No creo en profecías más allá de esa tan terrible -que no tiene nada de profética puesto que poco hay de vaticinio en ella- que nos marca a todos en el momento de nacer y por el mero hecho de haber nacido.
Por eso, porque nada hay de conjetura en la absoluta certeza de que todos moriremos, más que profecía podría considerarse una perogrullada. Como aquellas tan simpáticas que Quevedo nombra en su Sueño de la Muerte (o Visita de los Chistes):
Si lloviere hará lodos,
y será cosa de ver
que nadie podrá correr
sin echar atrás los codos.
***
Las mujeres parirán
si se empreñan y parieren,
y los hijos que nacieren
de cuyos fueren serán.
***
Volaráse con las plumas,
andaráse con los pies,
serán seis dos veces tres.
***
Muchas cosas nos dejaron
las antiguas profecías:
dijeron que en nuestros días
será lo que Dios quisiere.
***
No creo en profecías, digo, y sin embargo no puedo evitar pensar que hay dos estigmas invisibles que me marcan desde que era casi un niño.

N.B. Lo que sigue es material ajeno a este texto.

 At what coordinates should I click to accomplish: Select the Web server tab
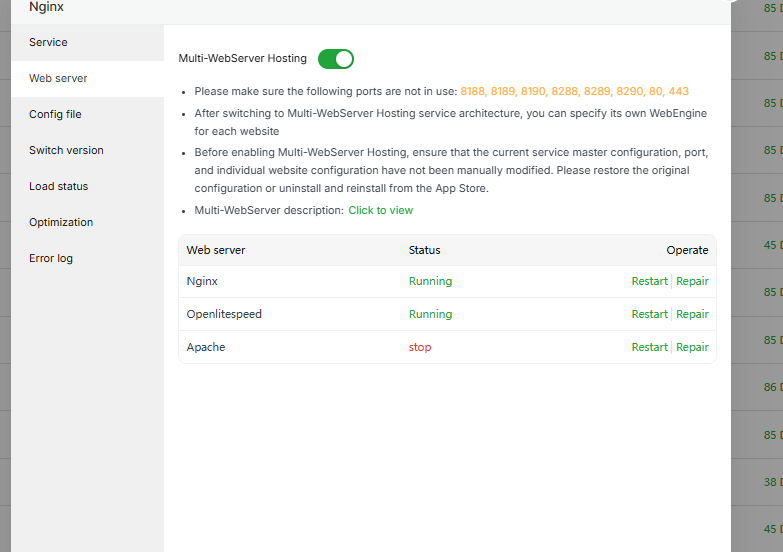pos(58,78)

Cuando tenía 14 años, de algún modo supe dos cosas:
1. Que nunca conocería el amor.
2. Que terminaría buscando mi propia muerte.
La primera, que se ha cumplido, no era tan difícil de suponer... (bueno, quizá con 14 años, cuando estás lleno de vida e ilusiones sí que lo es... pero así de bicho raro era/soy) : no hay más amores que los soñados para los tipos pusilánimes, raritos, no demasiado listos, con chepa, siempre nerviosetes y llenos de extraños tics.
La segunda... La segunda es consecuencia de que las cosas irán cada vez más cuesta abajo... y de que nunca lograré romper el hechizo de la primera.